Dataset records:
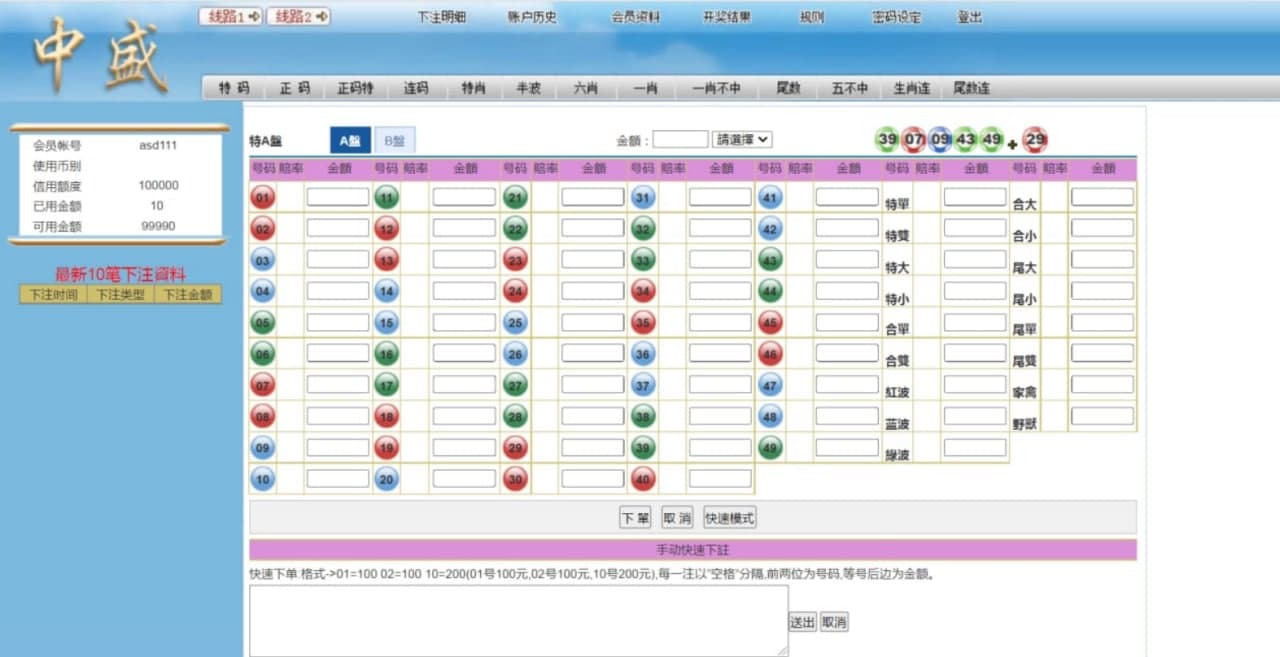Click the blue number 47 ball

pos(770,385)
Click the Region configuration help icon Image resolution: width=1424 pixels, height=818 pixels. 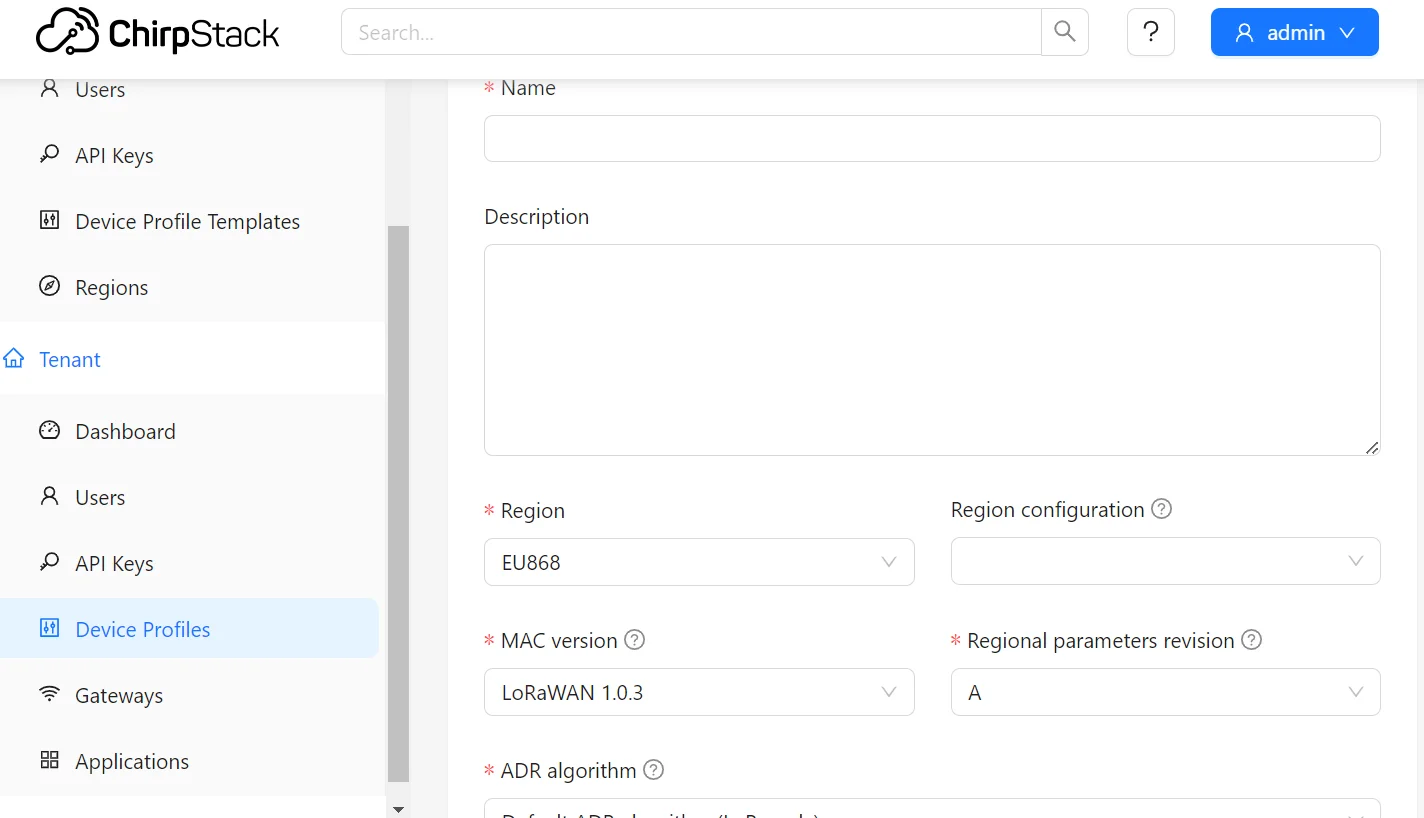pos(1161,509)
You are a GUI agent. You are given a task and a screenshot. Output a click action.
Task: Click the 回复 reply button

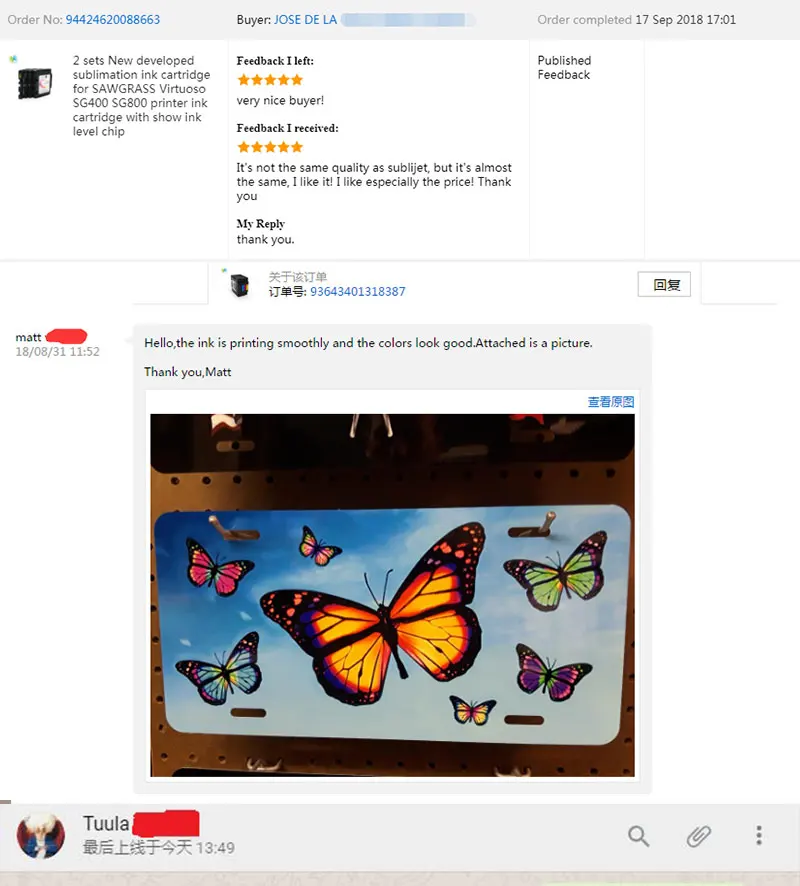coord(664,284)
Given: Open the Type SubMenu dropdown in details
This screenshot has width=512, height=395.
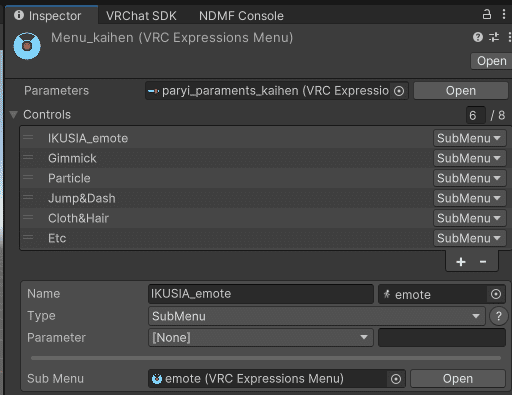Looking at the screenshot, I should click(x=316, y=316).
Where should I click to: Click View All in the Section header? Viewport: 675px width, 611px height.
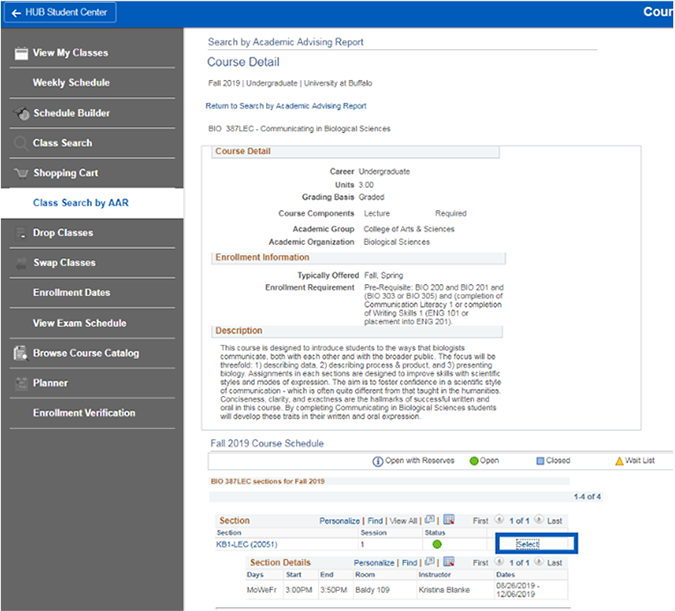click(402, 521)
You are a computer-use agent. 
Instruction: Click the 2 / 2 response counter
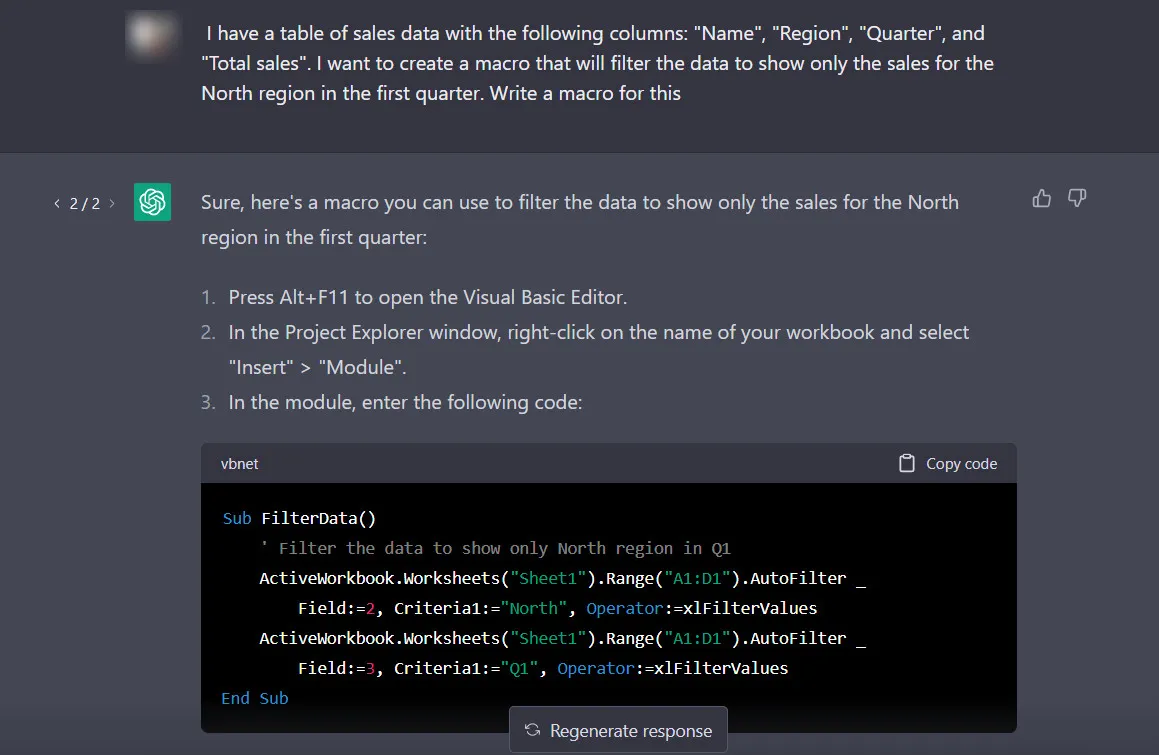(85, 204)
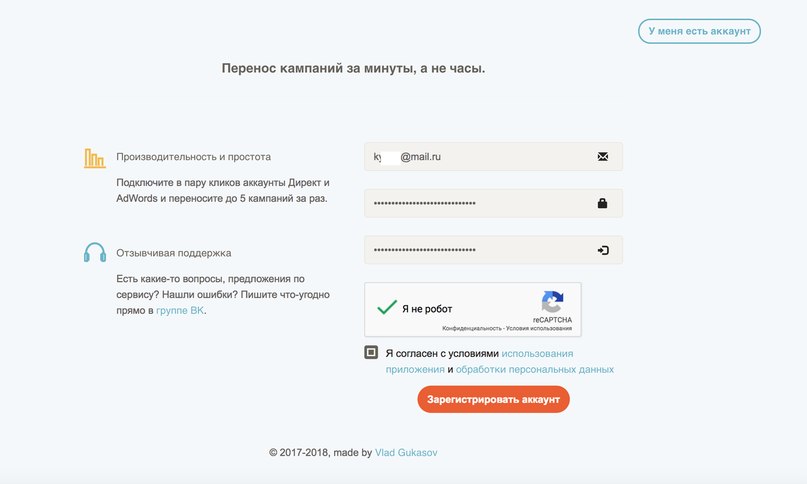Focus the first password input field

[x=493, y=203]
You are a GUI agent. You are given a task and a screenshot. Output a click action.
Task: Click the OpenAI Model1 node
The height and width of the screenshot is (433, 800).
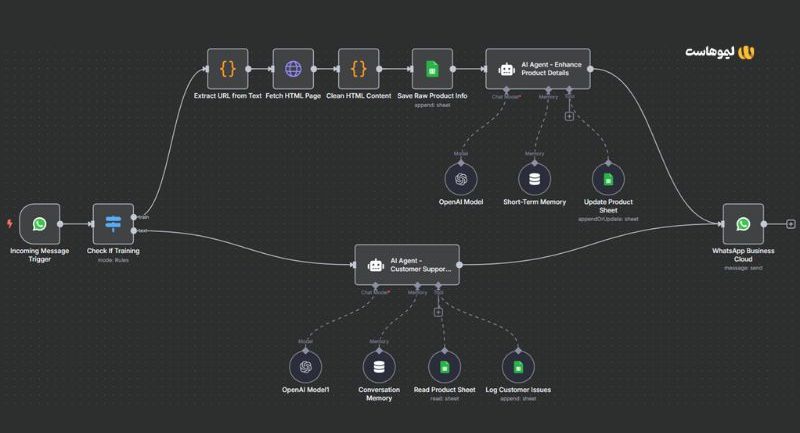306,366
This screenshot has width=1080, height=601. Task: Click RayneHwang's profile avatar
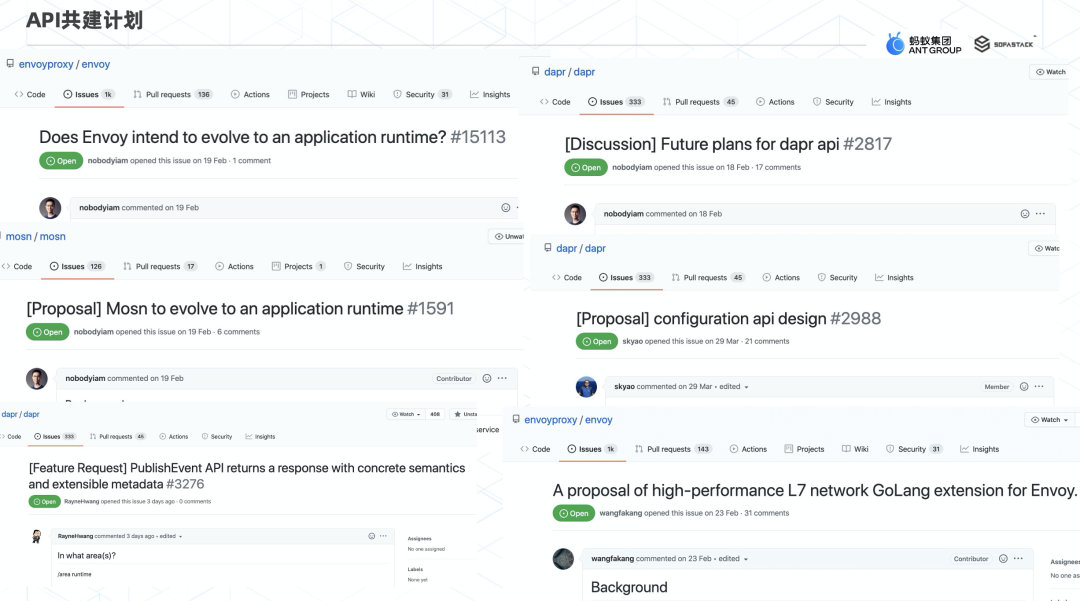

* _Work request_
Each line from the one containing "Given: Open the" through the final line of the data must be reproduced exactly, both ends included, with no pictures in the copy.

* _Response to the exercise_
Given: Open the Type SubMenu dropdown in details
This screenshot has width=512, height=395.
Looking at the screenshot, I should click(x=316, y=316).
Where should I click to: Click View All in the Section header? Viewport: 675px width, 611px height.
click(402, 521)
You are a computer-use agent. 
Instruction: Click the 2 / 2 response counter
(85, 204)
Focus the first password input field

[x=493, y=203]
You are a GUI agent. You are given a task and a screenshot. Output a click action.
Task: Click the OpenAI Model1 node
The height and width of the screenshot is (433, 800).
306,366
This screenshot has width=1080, height=601. Task: Click RayneHwang's profile avatar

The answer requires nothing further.